Review: When he launched the "Xerrox" series way back in 2007, Alva Noto intended it to run to five volumes. Here he presents the fourth volume, which largely eschews "external samples" of everyday sounds - the series was inspired by the idea of creating new musical motifs from "copies of copies" - in favour of greater warmth, emotion and musical dexterity. There's much to enjoy throughout, from the appealing, slow-burn haziness of deep ambient opener "Xerrox Kirlian" and the distinctly cinematic, Angelo Badalamenti-in-"Twin Peaks"-mode beauty of "Xerrox Voyage", to the Radiophonic Workshop style creepiness of "Xerrox Cosmos" and the melancholic, string-laden swell of "Xerrox Canaux".

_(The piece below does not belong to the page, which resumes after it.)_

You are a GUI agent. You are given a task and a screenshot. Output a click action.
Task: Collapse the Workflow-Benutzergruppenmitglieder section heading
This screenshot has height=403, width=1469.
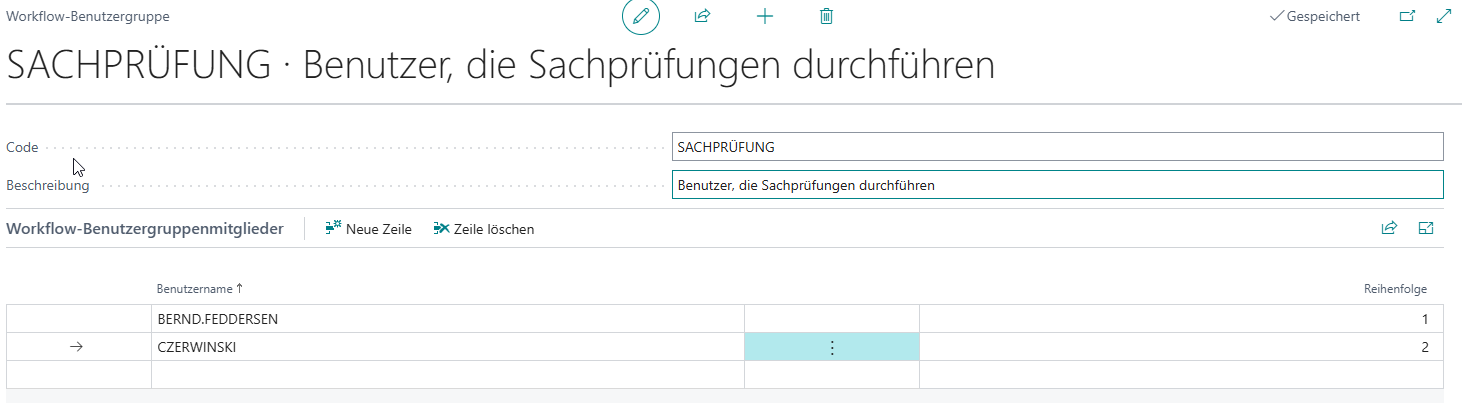(145, 229)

Review: "Alphabet" is the pairing of French poet and sound artist Anne-James Chaton with former Raston-Noton man Alva Noto. Their debut album features Chaton's spoken word mutterings, which range from repeating a series of numbers to looped one word phrases via the annunciation of phonetic sounds, carefully filtered and layered into dark but inviting drones, cold wave and ambient experimentalism. It's all inspired by Etymologiae, an etymological encyclopaedia compiled in the seventh century by Spanish scholar Isidore Of Seville, and despite that weird and wonderful source material makes for an enthralling and atmospheric listen.

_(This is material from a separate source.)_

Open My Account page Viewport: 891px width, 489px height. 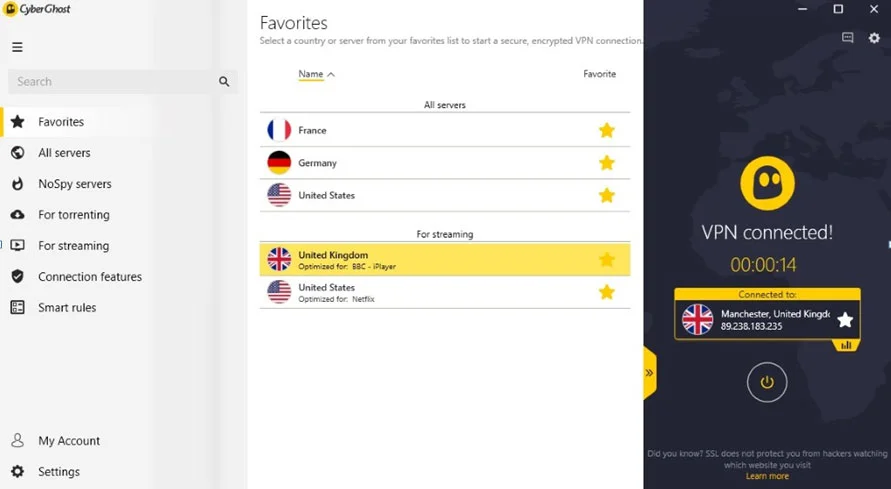click(69, 441)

Review: While many experimentalists are still coming to terms with the death of the late, great producer and live performer Mika Vainio, his spirit lives on via occasional archival releases. This latest one is particularly special, as it presents a rare live recording - apparently the only one in existence - of Vainio's three-way collaboration with fellow electronic minimalists Ryoji Ikeda and Alvo Noto. Across 11 movements, the trio thrilling moves through droning ambient, Autechre-ish re-imaginings of Jamaican dancehall rhythms, concrete-clad electro and pulsating abstract techno, before returning to where they began. It's a dizzying and hugely enjoyable journey that somehow gets the perfect balance each of the contributor's trademark style.